10. Concernant les pratiques et réglementations nationales, l’Assemblée appelle en outre les États membres:
10.1 à respecter les droits et la dignité de tous les réfugiés et demandeurs d’asile, en particulier des groupes vulnérables comme les femmes et les enfants réfugiés, les membres de minorités religieuses et les mineurs non accompagnés;
10.2 à garantir aux réfugiés et aux demandeurs d’asile une protection et une assistance juridiques, ainsi que le droit de faire appel;
10.3 à harmoniser, dans la mesure du possible, les niveaux de protection et d’aide sociale et financière, en tenant compte du coût de la vie, afin de favoriser une répartition plus équilibrée des réfugiés sur le territoire européen;
10.4 à partager et à mettre en œuvre leurs bonnes pratiques dans des domaines tels que l’accueil familial et l’hébergement des familles, l’éducation et la formation professionnelle, la santé et l’aide psychologique, la détermination de l’âge, la désignation de gardiens et le mentorat;
10.5 à fournir aux réfugiés des informations complètes et exactes sur les possibilités d’installation dans les différentes régions, ainsi que les avantages et les défis qu’elles présentent;
10.6 à réfléchir à de nouvelles incitations pour les réfugiés relocalisés ou réinstallés à résider pendant une période donnée dans un pays d’accueil qui les a aidés et qui a facilité leur intégration, afin d’éviter les départs prématurés de pays qui ont cru en l’intégration et y ont investi;
10.7 à travailler main dans la main avec des organisations non gouvernementales pour faire en sorte que les réfugiés et les demandeurs d’asile reçoivent une protection et une aide adaptées à tous les stades de leur voyage, de leur pays d’origine jusqu’à leur installation dans un nouveau pays de destination.

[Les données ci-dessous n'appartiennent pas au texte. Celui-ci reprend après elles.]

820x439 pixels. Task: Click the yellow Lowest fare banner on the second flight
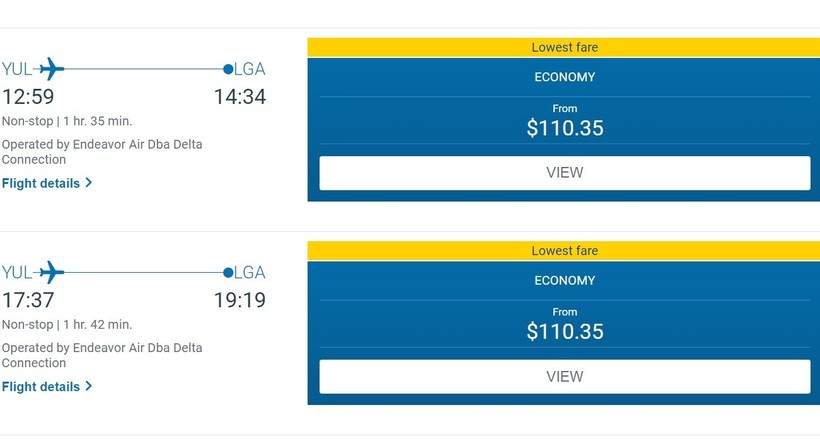coord(564,250)
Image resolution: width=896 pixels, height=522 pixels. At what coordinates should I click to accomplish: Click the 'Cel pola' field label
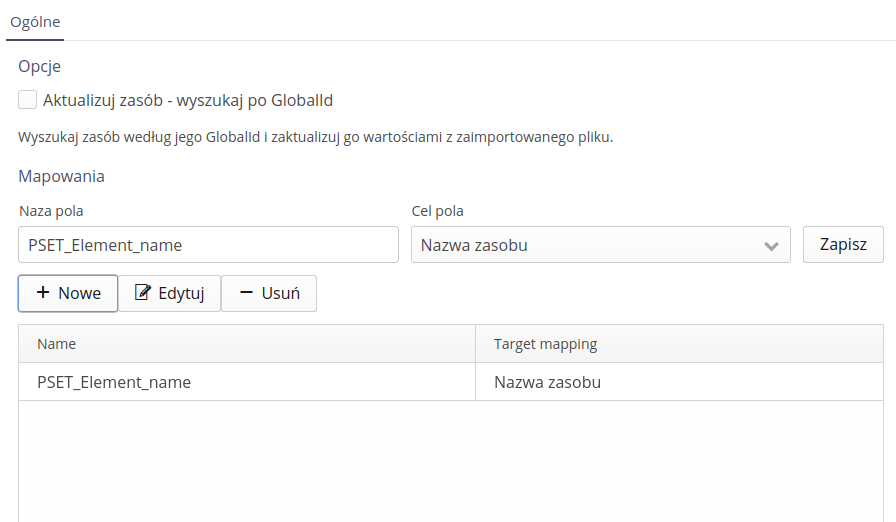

11. L’Assemblée invite l’Union européenne, les Nations Unies et le Conseil de l’Europe:
11.1 à renforcer la supervision de l’application de la législation relative aux réfugiés et aux migrants, et, lorsque c’est nécessaire, à mettre les dispositions à jour afin de mieux les adapter aux besoins d’aujourd’hui;
11.2 à examiner avec soin si l’établissement de centres de traitement des demandes d’asile en dehors du territoire couvert par le Conseil de l'Europe, assorti des garanties nécessaires et dans le respect des normes internationales en matière de droits de l’homme concernant les réfugiés et les demandeurs d’asile, pourrait être envisagé;
11.3 à continuer de dénoncer les cas d’abus des droits de l’homme des réfugiés et des demandeurs d’asile au moment et là où ils se produisent, et à appeler les gouvernements de ses États membres à rendre systématiquement compte de ces cas;
11.4 à reconnaître que, alors que les migrants devraient bénéficier d’un niveau similaire de protection de leurs droits fondamentaux quel que soit le pays où ils se trouvent, chaque État devrait être libre de chercher des solutions appropriées dès lors que celles-ci sont conformes au droit international.